Earlier this year, fuelled in part by the US government’s concerns over security and potential espionage, AT&T, Verizon and Best Buy all backed out of deals to carry Huawei phones in their retail stores. This forced Huawei to shift its attention away from the US and focus more on other markets such as Europe and Asia. Despite this situation in the US, Huawei sold more than 54 million devices last quarter.
According to multiple analytics firms, those numbers were more than enough to propel Huawei past Apple and into the number two spot as the second-largest smartphone brand in the world by devices sold.
Previously, it would have been unthinkable for a company to achieve this sort of dominance by ignoring the US. But with India passing the US in late 2017 to become the second-largest smartphone market, Huawei’s success shows that courting American buyers isn’t really a necessity any more.
Huawei’s impressive sales come at a time when a lot of premium phone makers are struggling, including Samsung, which reported a 22 per cent drop in sales for its mobile division in its most recent earnings report, revealing lacklustre interest in the Galaxy S9.
Even Apple, which is usually immune to downward sales trends, saw shipments remain relatively flat in Q2 (its fiscal Q3), with iPhone sales increasing by just one per cent year-over-year. Apple’s main increase in smartphone revenue came from a bump in the iPhone’s average selling price, not an increase in sales, and in raw numbers, the 41.3 million iPhones sold by Apple was still more than 10 million short of Huawei’s 54.2 million total.

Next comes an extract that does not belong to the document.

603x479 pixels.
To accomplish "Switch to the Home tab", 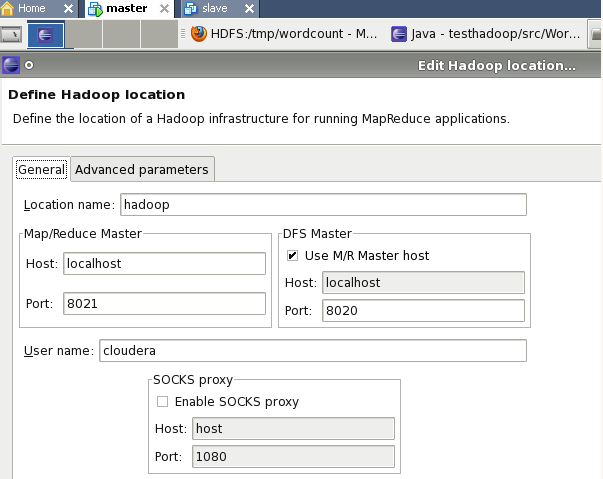I will pos(32,8).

As for concerns over the security of Huawei devices, with the US government never having actually shown proof of Huawei phones being used to spy on its owners, you have to ask what could the NSA, CIA, FBI or any other three-letter intelligence groups possibly know that their counterparts in France, Germany and the UK don’t — all places where Huawei’s business has thrived while being essentially shut out from the US.
Like the US, Australia’s intelligence agencies have also expressed caution concerning Huawei devices. John Suffolk, a Senior Vice President and the Global Cyber Security & Privacy Officer at Huawei, recently said that they “don’t see similar [security] concerns in other countries other than Australia and America”.

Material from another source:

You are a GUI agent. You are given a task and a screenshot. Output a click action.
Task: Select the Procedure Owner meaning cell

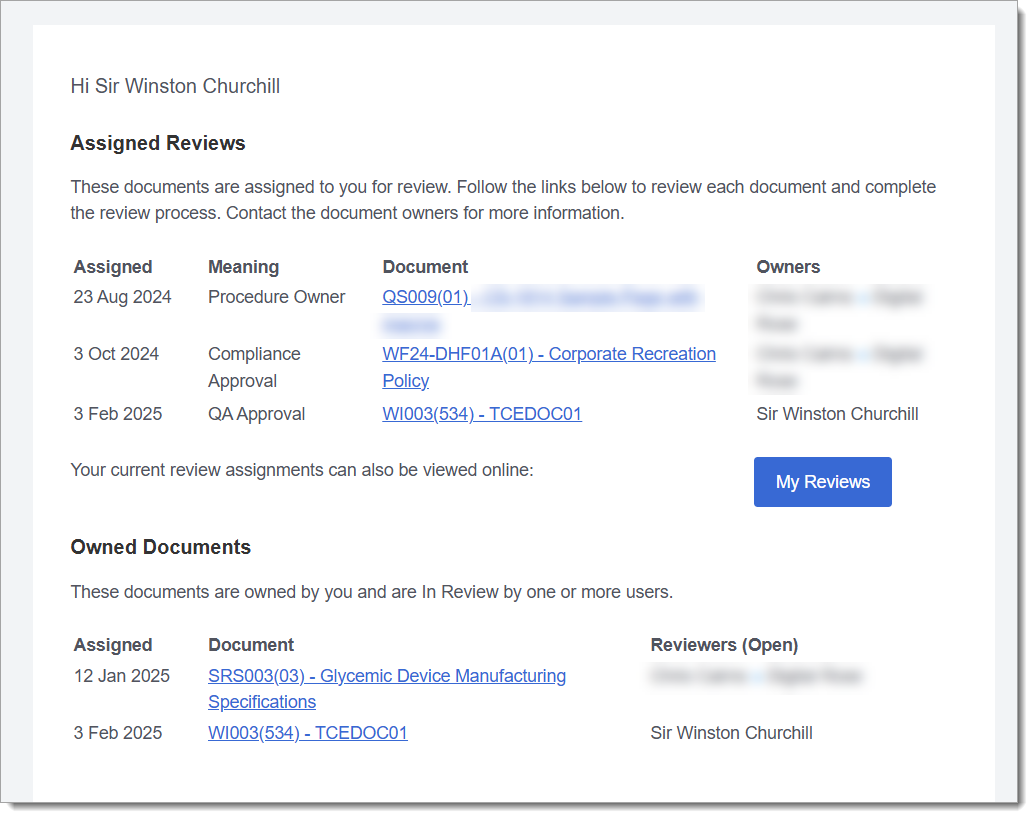click(276, 297)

If things continue down this path, Huawei may continue to skip over the US when it comes to releasing its latest high-end handsets. In a time when Samsung and Apple dominate the premium smartphone market and as handset prices continue to rise, what we need is more competition, not less.
And that’s all before you even talk about the devices themselves. With phones such as the P20 Pro and its triple rear-camera setup, Huawei is pushing the limits of smartphone tech in ways that have forced both Samsung and Apple into the awkward position of having to play catch up.
At this point, Huawei isn’t only “too cool for America” — it doesn’t really need the US at all. Instead, it seems as though it’s the consumers in the States who are going to suffer.